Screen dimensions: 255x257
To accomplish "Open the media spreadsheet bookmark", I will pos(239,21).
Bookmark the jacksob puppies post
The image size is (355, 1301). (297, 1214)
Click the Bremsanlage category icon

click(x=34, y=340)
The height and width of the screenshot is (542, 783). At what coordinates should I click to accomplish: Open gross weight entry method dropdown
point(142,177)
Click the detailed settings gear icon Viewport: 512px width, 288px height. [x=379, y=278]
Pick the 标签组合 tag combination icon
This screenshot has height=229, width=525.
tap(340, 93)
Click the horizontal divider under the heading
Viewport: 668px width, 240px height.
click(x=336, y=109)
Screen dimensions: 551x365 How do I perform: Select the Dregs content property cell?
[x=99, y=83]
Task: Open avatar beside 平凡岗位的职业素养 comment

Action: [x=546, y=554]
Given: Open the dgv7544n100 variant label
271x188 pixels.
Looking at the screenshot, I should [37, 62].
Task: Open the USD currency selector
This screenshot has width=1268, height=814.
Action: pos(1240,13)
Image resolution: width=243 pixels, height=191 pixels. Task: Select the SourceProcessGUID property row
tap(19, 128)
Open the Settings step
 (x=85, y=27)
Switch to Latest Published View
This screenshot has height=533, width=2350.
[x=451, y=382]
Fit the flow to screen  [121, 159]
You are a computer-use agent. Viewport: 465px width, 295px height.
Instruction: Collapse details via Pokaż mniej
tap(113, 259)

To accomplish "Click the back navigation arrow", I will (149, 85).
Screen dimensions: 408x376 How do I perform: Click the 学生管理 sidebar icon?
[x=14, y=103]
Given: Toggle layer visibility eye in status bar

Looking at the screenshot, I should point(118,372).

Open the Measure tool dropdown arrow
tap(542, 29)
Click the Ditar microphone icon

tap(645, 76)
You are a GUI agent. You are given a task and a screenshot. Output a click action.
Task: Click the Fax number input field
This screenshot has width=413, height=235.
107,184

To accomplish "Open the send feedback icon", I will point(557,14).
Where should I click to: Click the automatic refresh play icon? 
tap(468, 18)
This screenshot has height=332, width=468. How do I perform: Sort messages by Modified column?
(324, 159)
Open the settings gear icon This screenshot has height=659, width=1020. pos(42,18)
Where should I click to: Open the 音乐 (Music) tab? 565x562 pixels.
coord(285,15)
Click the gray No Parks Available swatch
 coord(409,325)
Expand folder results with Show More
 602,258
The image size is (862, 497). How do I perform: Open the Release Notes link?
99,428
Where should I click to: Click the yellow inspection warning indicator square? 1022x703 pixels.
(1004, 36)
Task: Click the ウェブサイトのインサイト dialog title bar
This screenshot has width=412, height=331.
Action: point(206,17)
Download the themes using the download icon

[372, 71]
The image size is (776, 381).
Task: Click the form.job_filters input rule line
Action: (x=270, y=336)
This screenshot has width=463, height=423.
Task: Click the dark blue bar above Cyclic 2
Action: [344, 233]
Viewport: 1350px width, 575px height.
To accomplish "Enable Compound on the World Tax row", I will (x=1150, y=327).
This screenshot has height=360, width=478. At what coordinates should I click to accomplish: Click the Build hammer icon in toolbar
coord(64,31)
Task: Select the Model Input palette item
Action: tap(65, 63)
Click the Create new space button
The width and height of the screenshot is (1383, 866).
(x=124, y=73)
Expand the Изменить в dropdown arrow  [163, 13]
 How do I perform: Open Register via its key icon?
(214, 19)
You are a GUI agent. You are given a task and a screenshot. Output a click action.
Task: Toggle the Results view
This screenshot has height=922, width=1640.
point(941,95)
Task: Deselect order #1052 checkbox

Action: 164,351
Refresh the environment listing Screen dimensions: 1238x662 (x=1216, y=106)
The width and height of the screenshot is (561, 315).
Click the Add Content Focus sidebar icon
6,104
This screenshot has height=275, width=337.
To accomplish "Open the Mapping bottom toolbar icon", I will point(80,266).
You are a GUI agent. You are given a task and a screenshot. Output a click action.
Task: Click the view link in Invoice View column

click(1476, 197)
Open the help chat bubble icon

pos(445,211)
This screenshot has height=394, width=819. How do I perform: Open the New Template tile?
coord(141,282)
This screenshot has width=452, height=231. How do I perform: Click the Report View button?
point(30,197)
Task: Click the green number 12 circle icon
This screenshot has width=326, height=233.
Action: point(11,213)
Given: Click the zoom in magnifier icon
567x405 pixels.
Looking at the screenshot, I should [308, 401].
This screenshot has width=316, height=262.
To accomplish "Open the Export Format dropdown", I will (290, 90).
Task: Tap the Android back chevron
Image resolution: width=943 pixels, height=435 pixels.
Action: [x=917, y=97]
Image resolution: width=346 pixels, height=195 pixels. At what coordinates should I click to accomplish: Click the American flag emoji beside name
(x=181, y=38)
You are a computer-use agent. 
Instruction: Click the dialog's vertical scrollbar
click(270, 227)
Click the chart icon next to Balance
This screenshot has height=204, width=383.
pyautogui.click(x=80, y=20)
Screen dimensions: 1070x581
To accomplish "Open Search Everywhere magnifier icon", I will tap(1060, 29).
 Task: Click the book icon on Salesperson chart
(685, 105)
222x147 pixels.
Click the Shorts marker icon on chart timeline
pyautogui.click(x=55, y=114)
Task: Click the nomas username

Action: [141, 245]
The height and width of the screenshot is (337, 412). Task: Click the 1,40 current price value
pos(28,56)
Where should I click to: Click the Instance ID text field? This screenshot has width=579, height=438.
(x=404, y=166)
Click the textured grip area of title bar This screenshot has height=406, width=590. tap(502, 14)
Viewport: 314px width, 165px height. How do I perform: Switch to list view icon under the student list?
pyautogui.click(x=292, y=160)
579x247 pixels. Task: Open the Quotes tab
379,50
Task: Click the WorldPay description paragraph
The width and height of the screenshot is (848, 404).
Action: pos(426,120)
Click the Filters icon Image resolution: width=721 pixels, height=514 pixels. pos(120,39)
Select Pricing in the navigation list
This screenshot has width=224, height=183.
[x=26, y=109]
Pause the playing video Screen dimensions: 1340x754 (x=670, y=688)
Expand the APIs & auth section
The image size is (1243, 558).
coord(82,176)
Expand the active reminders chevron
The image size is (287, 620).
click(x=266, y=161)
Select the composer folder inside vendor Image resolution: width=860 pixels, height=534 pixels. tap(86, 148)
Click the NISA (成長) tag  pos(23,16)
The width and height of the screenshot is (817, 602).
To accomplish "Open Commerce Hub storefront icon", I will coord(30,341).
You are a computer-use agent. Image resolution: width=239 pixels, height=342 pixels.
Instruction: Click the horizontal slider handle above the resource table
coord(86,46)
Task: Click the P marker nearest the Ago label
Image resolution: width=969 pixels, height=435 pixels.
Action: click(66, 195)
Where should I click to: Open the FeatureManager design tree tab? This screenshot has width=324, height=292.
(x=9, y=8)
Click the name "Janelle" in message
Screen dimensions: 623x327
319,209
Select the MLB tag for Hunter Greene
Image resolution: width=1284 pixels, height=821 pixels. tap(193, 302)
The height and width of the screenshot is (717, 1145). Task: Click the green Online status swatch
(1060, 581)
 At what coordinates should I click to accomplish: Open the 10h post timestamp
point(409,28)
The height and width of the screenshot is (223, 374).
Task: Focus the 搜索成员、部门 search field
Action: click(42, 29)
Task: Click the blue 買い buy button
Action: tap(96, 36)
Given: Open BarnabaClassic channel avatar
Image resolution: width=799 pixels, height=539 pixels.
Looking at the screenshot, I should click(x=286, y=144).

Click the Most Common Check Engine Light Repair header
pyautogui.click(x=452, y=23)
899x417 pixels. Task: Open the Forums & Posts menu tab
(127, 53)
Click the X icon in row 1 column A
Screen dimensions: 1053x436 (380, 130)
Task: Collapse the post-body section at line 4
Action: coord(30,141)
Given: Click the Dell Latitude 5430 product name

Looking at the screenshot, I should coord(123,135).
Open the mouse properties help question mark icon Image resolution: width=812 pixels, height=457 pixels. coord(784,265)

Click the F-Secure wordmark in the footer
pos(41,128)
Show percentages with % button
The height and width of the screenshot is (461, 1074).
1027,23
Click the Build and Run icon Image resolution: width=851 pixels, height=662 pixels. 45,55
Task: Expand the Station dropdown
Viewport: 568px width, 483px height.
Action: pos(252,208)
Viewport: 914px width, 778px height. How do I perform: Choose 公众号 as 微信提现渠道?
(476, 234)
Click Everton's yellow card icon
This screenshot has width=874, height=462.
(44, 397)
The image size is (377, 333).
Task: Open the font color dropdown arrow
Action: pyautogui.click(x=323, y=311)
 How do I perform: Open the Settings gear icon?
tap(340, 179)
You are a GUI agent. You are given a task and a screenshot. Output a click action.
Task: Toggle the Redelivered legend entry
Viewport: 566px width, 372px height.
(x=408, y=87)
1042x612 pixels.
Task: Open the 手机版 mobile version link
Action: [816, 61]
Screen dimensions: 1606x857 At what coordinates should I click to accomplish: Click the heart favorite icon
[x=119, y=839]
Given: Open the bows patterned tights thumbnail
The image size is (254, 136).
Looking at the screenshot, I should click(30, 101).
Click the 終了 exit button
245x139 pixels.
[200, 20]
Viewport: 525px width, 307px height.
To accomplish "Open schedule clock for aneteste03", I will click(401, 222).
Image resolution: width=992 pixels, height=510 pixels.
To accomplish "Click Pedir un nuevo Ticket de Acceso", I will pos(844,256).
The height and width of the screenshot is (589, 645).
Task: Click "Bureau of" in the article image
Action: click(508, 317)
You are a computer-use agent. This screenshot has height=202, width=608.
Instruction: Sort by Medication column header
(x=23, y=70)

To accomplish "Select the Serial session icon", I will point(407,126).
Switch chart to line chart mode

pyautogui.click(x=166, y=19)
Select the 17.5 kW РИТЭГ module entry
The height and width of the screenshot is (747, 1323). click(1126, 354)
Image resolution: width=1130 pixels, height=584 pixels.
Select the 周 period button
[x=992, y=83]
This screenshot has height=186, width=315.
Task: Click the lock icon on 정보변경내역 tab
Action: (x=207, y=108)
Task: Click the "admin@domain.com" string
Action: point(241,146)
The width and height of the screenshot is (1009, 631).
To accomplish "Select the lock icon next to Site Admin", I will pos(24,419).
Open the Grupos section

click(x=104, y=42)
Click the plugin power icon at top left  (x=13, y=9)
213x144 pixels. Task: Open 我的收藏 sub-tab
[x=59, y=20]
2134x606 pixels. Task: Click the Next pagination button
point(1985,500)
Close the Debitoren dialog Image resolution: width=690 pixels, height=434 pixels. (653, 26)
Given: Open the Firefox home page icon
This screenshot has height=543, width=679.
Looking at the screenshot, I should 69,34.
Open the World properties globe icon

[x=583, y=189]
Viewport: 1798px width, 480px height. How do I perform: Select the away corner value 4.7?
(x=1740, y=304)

◆ ◆ ◆ ◆ ◆

▶ **What needs to be done**: Give the exact lines, and only those, from the line containing "Open the help chat bubble icon" through the line containing "Task: Tap the Android back chevron" in the entries above.

▶ **Answer box**:
Open the help chat bubble icon

pos(445,211)
This screenshot has height=394, width=819. How do I perform: Open the New Template tile?
coord(141,282)
This screenshot has width=452, height=231. How do I perform: Click the Report View button?
point(30,197)
Task: Click the green number 12 circle icon
This screenshot has width=326, height=233.
Action: point(11,213)
Given: Click the zoom in magnifier icon
567x405 pixels.
Looking at the screenshot, I should [308, 401].
This screenshot has width=316, height=262.
To accomplish "Open the Export Format dropdown", I will (290, 90).
Task: Tap the Android back chevron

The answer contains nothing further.